-- Textauszug --

********************

Anders ist es mit Tatsachenbehauptungen. Sie müssen überprüfbar wahr sein, sonst sind Verleumdung, Geschichtsfälschung und Irreführung Tür und Tor geöffnet. Seriöse Kommunikatoren unterscheiden das. Auch Beleidigungen, Hassrede und Hetze gegen Minderheiten sind ein Missbrauch der Meinungsfreiheit, weil Würde und Respekt gegenüber anderen Menschen unverhandelbar sind.
6. Falsche Alternativen entlarven
Konzentriert euch auf das, was wahr und anständig und gerecht ist. | Philipper 4,8
Die Welt ist kompliziert geworden. Alles hängt irgendwie mit allem zusammen, nur versteht man kaum, wie! Das verunsichert. Gleichzeitig scheinen die, die dreist auftreten, am meisten von dieser Situation zu profitieren. Und so verlieren nicht wenige das Vertrauen in die herkömmlichen Weisen der Problemlösung, in die ganz normale politische Arbeit. Sie sind es leid zu hören, dass alles komplex und schwierig ist, dass Prozesse lange dauern, dass vermeintlich immer andere besser wegkommen. Das erzeugt Verdruss.
Da ist es eine willkommene Abwechslung, wenn mal einer sagt, dass es eigentlich ganz einfach wäre: Es gibt uns und „die anderen“, drinnen und draußen, klare Ansagen und heiligen Zorn, die da oben und wir als das Volk.

********************

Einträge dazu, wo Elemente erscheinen
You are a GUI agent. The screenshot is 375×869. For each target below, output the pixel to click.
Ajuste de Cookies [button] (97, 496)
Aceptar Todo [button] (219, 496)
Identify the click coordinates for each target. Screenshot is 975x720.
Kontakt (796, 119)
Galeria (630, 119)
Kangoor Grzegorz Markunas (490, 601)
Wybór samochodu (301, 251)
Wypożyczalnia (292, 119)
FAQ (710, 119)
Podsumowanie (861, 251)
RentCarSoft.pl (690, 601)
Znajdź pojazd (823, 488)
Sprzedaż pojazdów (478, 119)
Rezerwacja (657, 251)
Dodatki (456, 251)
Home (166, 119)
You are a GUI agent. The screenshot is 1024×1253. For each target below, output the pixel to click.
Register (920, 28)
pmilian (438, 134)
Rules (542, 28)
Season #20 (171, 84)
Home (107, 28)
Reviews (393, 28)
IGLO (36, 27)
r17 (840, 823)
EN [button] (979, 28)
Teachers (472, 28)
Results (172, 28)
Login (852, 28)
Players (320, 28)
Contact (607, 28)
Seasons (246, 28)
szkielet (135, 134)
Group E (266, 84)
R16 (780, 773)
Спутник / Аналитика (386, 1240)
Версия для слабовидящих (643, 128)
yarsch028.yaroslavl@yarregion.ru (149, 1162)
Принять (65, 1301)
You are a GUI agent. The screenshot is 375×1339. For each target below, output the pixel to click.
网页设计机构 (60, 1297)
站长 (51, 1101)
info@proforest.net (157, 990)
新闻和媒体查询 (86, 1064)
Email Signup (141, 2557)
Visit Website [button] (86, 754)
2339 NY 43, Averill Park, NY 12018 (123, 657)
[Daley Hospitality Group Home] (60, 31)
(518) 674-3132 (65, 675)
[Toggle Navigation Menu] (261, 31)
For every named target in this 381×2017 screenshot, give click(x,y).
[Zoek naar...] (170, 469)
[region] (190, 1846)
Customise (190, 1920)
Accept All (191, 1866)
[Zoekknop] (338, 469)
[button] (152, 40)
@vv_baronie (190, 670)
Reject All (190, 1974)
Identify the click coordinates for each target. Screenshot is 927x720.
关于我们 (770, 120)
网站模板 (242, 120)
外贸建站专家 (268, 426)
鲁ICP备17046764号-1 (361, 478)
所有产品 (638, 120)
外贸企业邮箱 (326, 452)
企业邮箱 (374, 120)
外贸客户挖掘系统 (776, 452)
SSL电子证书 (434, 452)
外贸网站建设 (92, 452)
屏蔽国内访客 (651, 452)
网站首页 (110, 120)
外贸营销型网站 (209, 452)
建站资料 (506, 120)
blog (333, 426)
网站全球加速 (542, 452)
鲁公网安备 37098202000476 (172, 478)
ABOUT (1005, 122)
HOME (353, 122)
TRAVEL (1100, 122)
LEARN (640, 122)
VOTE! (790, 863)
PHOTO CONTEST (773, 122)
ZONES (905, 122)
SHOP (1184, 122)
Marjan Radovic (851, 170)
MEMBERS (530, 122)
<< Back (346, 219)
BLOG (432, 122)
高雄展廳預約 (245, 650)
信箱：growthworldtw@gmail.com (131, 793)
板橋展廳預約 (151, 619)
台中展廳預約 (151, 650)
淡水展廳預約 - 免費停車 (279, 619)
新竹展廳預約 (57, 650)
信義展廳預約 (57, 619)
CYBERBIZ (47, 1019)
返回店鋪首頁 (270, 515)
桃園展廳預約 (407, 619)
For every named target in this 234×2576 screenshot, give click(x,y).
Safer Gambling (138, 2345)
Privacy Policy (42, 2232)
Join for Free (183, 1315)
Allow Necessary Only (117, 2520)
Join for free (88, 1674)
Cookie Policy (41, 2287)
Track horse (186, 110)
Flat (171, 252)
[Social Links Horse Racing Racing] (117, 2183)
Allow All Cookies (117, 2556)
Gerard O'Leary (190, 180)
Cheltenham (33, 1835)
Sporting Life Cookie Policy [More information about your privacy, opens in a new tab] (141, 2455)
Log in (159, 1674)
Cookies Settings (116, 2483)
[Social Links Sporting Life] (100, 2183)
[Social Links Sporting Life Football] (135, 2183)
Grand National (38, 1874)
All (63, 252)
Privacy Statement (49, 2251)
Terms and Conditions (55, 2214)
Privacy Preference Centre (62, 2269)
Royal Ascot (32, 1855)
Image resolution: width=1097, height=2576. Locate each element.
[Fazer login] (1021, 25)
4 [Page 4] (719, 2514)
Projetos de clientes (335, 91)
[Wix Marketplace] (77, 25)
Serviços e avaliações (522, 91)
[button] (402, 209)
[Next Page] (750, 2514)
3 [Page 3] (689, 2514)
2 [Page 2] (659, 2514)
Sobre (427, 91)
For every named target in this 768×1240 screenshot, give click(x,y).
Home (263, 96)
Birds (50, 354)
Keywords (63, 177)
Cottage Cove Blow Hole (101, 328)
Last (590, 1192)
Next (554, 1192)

********************

-- Anforderungen --
A – Gib aus dem Textauszug wortgetreu alles wieder, was von „6. Falsche Alternativen“ bis hinunter zu „als das Volk.“ reicht.
B – Zähle alle Dinge auf, die der Textauszug ausdrücklich als Missbrauch der Meinungsfreiheit bezeichnet.
Die Zeilen spielen hierfür keine Rolle.

-- Erwartete Antworten --
A –
6. Falsche Alternativen entlarven
Konzentriert euch auf das, was wahr und anständig und gerecht ist. | Philipper 4,8
Die Welt ist kompliziert geworden. Alles hängt irgendwie mit allem zusammen, nur versteht man kaum, wie! Das verunsichert. Gleichzeitig scheinen die, die dreist auftreten, am meisten von dieser Situation zu profitieren. Und so verlieren nicht wenige das Vertrauen in die herkömmlichen Weisen der Problemlösung, in die ganz normale politische Arbeit. Sie sind es leid zu hören, dass alles komplex und schwierig ist, dass Prozesse lange dauern, dass vermeintlich immer andere besser wegkommen. Das erzeugt Verdruss.
Da ist es eine willkommene Abwechslung, wenn mal einer sagt, dass es eigentlich ganz einfach wäre: Es gibt uns und „die anderen“, drinnen und draußen, klare Ansagen und heiligen Zorn, die da oben und wir als das Volk.

B – Beleidigungen, Hassrede und Hetze gegen Minderheiten.